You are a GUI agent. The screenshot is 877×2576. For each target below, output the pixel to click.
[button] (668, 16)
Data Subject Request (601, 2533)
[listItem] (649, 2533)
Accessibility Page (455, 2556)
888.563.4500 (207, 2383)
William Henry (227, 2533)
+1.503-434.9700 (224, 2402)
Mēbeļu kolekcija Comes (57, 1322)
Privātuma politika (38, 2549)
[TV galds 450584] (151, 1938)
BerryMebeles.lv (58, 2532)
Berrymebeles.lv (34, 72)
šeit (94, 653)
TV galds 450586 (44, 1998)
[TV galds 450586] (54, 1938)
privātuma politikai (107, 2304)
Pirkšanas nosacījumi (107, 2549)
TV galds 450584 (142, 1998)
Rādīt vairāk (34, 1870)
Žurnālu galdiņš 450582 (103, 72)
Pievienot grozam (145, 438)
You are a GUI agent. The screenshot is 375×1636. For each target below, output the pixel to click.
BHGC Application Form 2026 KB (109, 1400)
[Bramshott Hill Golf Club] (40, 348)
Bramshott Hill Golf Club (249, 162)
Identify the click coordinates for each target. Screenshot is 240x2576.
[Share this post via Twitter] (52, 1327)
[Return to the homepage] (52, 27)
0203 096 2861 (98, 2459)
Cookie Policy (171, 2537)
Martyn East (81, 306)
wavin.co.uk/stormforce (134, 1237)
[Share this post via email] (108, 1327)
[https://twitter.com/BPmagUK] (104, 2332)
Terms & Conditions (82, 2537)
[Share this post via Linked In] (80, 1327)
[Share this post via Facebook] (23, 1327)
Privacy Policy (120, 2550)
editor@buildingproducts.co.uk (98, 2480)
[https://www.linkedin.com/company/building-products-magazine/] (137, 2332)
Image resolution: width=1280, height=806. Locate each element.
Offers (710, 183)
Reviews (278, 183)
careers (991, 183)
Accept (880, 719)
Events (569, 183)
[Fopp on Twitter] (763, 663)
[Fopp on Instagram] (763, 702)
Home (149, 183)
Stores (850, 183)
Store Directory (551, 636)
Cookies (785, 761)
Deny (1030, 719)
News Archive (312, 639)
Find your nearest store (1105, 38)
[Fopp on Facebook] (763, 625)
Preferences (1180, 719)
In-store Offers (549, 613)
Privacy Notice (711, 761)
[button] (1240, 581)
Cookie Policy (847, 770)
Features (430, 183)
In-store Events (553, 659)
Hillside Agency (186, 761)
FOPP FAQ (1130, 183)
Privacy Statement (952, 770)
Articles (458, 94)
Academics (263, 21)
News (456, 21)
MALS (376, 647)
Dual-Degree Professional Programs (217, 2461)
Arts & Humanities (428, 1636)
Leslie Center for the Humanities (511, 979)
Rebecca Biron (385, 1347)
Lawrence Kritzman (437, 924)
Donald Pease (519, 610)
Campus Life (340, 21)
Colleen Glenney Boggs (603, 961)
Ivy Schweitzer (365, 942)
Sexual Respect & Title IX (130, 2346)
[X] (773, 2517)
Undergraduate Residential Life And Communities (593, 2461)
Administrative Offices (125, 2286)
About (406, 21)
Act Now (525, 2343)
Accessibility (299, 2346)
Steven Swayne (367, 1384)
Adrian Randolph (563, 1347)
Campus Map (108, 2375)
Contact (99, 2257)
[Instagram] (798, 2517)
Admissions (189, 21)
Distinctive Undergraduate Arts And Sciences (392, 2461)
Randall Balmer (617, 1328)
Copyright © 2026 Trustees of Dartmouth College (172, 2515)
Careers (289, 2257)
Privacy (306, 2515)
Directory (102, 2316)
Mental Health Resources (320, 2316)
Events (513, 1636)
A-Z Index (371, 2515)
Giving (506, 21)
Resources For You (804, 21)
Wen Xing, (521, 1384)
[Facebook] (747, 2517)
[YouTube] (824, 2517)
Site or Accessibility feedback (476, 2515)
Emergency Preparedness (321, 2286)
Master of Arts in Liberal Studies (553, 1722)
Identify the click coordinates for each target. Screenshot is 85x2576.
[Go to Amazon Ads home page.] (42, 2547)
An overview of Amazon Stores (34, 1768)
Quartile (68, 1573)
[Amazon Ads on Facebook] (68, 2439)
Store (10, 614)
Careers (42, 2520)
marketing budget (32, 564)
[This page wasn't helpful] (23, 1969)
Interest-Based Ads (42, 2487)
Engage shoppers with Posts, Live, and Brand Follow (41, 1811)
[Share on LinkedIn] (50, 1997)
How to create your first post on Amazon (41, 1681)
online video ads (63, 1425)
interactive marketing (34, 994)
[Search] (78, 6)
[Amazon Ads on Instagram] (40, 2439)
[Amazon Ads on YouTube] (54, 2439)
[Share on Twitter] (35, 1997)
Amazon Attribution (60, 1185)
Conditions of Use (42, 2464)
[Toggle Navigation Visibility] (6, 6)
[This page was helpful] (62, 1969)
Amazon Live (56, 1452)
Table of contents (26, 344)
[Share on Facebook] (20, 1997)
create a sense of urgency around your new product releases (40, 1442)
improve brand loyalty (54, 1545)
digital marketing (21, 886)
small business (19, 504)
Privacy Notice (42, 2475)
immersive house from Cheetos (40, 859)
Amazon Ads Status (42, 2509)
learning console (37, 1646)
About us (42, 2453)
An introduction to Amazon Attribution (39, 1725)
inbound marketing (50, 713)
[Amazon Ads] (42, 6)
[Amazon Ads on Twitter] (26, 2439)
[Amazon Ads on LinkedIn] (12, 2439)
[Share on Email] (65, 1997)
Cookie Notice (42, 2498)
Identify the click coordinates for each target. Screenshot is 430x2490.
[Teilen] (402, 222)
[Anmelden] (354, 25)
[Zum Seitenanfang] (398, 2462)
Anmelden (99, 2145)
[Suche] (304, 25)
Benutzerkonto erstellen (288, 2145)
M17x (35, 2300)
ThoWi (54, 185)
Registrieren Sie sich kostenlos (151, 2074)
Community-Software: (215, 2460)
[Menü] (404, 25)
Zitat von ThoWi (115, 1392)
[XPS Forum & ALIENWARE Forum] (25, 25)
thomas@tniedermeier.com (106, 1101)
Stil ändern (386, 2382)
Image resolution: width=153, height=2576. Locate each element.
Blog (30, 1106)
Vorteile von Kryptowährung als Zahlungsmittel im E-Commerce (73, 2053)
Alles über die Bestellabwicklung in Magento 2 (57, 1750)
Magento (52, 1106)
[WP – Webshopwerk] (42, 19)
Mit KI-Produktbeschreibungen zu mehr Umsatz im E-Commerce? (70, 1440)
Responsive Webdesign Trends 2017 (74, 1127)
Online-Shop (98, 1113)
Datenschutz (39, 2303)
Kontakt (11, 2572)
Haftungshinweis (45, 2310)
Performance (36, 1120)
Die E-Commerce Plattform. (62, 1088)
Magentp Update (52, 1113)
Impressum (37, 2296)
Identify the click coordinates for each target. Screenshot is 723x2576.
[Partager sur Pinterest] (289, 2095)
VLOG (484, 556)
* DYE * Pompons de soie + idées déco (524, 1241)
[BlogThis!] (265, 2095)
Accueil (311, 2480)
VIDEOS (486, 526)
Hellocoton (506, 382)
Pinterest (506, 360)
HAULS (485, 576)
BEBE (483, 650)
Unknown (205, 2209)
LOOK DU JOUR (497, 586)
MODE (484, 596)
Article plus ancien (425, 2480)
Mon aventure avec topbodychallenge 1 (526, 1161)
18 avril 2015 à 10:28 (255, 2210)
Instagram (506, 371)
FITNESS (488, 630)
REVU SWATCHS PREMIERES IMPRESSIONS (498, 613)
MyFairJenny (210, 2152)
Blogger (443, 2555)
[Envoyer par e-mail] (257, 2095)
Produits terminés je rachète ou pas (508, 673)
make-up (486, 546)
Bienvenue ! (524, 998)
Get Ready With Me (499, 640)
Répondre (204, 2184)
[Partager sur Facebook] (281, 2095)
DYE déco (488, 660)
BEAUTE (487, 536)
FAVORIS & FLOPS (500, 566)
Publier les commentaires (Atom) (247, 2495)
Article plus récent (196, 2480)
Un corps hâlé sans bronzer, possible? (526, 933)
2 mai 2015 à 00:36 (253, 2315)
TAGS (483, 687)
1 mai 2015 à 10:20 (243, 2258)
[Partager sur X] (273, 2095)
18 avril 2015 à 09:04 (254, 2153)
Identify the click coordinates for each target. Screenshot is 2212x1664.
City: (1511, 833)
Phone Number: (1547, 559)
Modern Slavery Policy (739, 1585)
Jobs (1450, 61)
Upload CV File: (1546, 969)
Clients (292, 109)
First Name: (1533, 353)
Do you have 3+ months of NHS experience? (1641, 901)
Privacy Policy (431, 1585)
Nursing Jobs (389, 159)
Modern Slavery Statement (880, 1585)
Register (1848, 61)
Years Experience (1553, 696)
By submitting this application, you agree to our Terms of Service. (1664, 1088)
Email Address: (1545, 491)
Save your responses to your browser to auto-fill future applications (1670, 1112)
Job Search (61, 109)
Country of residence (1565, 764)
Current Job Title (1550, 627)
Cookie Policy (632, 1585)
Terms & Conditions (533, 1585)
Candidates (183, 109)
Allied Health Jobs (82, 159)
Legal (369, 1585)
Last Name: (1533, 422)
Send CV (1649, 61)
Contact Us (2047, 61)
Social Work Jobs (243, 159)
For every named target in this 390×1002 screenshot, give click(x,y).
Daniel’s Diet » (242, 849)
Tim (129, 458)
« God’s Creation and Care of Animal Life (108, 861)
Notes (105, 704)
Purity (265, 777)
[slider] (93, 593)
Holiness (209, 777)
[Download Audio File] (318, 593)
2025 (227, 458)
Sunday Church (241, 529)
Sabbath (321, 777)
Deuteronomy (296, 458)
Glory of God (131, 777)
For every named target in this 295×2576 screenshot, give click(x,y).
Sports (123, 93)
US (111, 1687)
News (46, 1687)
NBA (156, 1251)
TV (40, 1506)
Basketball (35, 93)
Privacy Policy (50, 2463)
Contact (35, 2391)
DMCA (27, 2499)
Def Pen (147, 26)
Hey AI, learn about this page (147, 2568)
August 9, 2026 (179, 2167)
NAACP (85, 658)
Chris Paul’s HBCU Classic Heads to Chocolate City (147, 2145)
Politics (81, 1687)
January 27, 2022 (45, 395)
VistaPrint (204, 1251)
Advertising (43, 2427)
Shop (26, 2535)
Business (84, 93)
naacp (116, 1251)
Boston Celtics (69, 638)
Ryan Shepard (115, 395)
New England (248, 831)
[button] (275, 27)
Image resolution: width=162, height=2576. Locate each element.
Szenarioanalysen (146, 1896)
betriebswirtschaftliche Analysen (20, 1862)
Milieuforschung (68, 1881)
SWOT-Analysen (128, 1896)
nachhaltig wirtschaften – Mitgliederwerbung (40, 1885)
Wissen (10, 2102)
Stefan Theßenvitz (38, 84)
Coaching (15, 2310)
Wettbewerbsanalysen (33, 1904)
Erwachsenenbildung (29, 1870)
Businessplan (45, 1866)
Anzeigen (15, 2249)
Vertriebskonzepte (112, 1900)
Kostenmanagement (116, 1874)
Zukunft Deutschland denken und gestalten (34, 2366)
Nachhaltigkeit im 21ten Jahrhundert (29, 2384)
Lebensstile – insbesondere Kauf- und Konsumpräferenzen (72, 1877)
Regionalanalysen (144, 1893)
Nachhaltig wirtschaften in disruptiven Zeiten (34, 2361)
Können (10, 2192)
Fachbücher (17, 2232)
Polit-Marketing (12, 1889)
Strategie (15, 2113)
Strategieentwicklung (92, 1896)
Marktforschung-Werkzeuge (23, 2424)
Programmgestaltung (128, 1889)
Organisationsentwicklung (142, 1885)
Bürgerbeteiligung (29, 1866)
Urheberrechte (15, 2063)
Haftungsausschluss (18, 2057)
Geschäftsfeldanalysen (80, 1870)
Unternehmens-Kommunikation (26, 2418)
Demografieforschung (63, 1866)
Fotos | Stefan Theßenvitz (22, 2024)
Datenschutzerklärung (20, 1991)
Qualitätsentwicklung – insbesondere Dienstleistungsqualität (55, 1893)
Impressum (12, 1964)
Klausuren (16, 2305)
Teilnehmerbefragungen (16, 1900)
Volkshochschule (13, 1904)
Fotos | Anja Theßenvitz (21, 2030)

• • • • • • •

--- EXERCISE OBJECTIVE ---
Above are the records; print exactly the lines from the line with "Fachbücher (17, 2232)" to the line with "Demografieforschung (63, 1866)", including both, and nothing else.

--- WRITTEN RESPONSE ---
Fachbücher (17, 2232)
Polit-Marketing (12, 1889)
Strategie (15, 2113)
Strategieentwicklung (92, 1896)
Marktforschung-Werkzeuge (23, 2424)
Programmgestaltung (128, 1889)
Organisationsentwicklung (142, 1885)
Bürgerbeteiligung (29, 1866)
Urheberrechte (15, 2063)
Haftungsausschluss (18, 2057)
Geschäftsfeldanalysen (80, 1870)
Unternehmens-Kommunikation (26, 2418)
Demografieforschung (63, 1866)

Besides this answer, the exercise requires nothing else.